Stored data entries:
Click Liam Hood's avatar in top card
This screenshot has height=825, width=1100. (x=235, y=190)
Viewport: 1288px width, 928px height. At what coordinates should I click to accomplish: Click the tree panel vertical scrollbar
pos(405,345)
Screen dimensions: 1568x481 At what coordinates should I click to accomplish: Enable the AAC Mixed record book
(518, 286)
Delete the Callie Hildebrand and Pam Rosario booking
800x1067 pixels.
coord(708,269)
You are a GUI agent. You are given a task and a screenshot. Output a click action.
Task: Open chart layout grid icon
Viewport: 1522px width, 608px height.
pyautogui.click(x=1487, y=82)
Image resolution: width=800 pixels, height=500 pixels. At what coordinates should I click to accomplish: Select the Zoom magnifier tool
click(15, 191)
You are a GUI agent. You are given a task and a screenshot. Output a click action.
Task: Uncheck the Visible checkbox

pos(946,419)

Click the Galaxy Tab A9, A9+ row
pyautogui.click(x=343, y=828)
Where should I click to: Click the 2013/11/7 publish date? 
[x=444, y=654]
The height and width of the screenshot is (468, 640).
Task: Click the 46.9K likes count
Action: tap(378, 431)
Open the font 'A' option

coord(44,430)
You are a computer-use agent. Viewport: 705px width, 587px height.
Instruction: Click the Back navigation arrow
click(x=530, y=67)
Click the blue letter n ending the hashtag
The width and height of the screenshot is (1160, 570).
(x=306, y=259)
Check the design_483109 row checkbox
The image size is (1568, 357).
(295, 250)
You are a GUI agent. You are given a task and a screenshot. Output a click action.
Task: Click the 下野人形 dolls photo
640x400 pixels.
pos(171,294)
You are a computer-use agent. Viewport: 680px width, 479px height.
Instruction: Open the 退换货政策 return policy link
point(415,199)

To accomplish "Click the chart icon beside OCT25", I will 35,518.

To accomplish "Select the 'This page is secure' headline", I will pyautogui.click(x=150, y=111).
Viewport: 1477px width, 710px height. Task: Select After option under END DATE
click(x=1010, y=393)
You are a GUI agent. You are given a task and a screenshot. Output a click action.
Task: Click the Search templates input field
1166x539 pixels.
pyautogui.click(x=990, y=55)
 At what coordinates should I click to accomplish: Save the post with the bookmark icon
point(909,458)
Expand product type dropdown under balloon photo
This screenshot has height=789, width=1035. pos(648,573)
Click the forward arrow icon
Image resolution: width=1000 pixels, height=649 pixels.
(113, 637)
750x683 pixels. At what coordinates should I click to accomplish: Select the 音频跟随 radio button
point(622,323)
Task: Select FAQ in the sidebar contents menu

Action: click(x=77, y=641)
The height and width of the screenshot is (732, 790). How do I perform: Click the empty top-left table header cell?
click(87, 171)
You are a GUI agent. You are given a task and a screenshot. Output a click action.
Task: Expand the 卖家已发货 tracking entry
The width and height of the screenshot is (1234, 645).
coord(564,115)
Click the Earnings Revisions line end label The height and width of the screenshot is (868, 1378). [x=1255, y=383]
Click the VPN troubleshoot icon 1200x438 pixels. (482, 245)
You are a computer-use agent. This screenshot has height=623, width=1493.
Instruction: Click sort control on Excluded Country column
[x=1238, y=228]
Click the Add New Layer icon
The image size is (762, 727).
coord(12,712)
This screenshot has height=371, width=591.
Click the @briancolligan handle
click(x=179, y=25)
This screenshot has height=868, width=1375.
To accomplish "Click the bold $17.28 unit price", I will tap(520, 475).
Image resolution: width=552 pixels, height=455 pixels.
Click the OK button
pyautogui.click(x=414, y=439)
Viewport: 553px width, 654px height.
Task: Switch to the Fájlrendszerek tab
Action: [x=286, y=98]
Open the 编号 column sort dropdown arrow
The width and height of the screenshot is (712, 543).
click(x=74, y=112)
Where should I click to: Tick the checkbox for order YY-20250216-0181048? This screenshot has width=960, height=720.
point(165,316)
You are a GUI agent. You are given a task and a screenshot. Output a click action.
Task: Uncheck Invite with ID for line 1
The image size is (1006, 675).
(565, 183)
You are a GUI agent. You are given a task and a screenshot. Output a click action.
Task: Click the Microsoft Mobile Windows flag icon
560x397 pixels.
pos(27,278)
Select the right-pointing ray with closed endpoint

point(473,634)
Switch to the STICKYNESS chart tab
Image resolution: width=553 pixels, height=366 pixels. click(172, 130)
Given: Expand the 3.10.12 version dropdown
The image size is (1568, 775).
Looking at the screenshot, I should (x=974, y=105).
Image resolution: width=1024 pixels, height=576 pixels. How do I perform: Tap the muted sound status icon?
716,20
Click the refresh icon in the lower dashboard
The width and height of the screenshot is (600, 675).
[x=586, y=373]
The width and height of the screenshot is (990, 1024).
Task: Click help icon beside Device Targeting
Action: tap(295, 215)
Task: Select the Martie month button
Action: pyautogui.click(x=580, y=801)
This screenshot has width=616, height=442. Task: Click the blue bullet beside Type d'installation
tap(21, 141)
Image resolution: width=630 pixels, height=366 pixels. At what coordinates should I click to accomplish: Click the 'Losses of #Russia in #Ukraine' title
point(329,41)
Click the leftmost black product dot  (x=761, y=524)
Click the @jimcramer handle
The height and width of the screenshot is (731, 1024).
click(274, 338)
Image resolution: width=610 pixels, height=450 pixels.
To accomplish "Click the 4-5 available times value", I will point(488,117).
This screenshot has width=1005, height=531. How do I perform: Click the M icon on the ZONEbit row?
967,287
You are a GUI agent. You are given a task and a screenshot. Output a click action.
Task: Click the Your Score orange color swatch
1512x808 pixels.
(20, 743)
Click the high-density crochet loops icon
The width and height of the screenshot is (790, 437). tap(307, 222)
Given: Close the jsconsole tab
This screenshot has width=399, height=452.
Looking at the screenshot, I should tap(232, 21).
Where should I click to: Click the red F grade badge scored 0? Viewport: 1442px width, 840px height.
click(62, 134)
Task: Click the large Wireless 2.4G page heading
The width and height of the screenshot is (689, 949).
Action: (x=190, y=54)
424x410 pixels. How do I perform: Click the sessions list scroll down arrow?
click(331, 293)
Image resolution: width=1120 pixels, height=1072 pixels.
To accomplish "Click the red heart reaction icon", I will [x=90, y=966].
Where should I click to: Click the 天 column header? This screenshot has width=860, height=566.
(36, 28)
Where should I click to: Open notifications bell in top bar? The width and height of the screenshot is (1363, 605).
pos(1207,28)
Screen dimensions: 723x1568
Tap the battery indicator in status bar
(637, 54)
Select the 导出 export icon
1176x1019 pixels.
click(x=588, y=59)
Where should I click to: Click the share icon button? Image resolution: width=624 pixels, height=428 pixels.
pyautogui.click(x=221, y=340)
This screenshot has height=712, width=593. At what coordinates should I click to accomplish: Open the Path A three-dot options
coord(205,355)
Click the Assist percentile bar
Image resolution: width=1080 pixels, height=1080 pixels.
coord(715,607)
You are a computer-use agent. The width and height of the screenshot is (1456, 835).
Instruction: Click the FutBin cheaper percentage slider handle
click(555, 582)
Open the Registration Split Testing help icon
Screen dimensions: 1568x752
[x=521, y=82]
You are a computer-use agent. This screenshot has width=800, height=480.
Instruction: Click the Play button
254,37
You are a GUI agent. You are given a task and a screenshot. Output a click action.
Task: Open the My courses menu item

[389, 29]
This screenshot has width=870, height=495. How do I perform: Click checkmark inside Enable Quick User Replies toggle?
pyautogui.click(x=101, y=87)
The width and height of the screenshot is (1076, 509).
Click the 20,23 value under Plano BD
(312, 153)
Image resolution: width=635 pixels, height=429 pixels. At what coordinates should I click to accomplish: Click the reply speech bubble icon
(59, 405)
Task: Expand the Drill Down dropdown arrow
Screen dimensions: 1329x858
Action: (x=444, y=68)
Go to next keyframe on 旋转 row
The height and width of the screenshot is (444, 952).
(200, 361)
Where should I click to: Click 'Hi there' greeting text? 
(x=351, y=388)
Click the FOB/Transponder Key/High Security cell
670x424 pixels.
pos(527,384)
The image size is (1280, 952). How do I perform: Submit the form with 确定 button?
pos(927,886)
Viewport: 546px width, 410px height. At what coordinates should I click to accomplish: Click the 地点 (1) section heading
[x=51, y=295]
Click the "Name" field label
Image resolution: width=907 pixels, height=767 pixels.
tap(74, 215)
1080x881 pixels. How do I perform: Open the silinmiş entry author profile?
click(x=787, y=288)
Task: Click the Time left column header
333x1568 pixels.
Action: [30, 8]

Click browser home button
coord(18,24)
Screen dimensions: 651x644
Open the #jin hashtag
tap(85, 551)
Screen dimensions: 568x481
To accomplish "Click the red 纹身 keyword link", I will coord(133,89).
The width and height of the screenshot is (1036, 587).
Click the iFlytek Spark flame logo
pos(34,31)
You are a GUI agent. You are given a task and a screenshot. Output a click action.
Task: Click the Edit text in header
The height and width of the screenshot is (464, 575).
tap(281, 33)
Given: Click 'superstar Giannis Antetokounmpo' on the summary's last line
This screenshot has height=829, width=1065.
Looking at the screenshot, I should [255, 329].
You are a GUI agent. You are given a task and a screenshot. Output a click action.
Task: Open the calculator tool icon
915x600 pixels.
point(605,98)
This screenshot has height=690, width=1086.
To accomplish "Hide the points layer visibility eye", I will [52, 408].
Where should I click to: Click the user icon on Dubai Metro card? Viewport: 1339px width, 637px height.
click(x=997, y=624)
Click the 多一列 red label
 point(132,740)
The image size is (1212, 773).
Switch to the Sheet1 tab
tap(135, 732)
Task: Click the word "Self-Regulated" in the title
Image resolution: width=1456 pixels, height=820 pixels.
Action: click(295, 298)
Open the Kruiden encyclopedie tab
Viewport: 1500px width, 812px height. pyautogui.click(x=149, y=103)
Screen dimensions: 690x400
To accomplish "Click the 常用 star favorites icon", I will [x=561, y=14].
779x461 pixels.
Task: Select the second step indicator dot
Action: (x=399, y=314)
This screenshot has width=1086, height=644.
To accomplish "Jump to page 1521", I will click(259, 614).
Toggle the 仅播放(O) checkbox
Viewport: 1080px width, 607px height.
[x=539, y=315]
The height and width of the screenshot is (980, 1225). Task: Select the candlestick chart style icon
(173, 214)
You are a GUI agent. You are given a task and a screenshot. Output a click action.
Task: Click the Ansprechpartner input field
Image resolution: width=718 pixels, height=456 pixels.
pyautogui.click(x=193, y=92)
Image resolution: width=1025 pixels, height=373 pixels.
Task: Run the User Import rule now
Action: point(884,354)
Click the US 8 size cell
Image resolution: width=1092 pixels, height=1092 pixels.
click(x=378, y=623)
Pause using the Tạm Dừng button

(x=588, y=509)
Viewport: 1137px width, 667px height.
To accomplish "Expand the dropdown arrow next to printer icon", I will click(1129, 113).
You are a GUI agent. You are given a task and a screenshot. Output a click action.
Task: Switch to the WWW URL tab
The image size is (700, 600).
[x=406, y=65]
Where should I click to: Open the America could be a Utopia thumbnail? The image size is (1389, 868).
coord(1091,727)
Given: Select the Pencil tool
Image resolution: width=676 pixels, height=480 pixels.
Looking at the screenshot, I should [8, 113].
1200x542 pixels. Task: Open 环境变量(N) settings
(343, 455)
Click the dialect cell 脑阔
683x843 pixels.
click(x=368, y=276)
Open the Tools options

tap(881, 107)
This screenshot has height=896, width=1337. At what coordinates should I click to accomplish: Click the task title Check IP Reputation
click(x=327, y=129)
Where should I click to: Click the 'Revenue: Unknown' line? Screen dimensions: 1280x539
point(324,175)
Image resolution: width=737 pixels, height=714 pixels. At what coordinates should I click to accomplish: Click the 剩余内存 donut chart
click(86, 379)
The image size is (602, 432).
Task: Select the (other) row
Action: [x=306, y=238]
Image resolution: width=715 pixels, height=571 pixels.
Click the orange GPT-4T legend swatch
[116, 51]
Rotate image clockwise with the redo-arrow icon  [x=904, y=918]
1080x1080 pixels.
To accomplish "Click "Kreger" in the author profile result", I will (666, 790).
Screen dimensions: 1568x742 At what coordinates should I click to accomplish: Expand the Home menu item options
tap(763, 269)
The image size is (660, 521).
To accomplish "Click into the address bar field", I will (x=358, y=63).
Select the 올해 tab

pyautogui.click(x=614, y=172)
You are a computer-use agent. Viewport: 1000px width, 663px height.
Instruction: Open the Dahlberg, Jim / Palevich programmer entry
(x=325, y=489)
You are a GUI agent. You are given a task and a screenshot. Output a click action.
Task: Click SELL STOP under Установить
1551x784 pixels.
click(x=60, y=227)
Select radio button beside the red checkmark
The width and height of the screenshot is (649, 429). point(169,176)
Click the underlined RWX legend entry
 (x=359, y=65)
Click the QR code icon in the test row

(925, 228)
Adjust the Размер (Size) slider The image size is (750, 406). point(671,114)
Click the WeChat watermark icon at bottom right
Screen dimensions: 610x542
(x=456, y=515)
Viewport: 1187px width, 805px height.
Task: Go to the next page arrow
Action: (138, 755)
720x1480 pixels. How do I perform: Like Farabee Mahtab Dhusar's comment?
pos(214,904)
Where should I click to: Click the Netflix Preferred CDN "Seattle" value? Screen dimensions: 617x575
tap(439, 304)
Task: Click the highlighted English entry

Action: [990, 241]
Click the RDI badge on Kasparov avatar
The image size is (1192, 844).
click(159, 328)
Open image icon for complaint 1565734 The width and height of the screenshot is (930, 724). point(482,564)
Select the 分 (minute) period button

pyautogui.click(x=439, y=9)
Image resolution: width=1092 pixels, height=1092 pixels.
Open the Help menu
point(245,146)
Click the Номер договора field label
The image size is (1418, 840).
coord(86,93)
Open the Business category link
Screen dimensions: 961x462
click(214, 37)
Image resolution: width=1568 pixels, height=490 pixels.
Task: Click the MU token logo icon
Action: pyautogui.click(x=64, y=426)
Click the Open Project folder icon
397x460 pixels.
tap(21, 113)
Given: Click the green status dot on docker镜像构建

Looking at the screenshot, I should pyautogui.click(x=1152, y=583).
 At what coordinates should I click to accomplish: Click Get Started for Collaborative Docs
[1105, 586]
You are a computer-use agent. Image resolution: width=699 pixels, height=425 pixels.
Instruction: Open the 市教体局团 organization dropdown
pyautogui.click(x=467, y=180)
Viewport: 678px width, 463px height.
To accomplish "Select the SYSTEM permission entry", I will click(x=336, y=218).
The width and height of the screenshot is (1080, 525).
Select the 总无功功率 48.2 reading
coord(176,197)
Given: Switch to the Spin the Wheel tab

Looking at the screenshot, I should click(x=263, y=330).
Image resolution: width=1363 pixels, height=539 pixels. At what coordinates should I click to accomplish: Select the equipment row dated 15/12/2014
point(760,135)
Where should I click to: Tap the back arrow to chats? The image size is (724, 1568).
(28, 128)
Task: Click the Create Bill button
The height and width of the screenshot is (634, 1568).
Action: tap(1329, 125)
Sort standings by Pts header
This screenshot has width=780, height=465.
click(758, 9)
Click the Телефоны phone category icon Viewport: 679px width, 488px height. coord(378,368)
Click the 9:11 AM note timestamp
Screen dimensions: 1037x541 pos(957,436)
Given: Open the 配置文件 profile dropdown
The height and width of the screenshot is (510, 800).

TASK INSTRUCTIONS →
Filtering the entries above by the word "category", copy each line that matches.

RESULT BELOW →
Open the Business category link
Click the Телефоны phone category icon Viewport: 679px width, 488px height. coord(378,368)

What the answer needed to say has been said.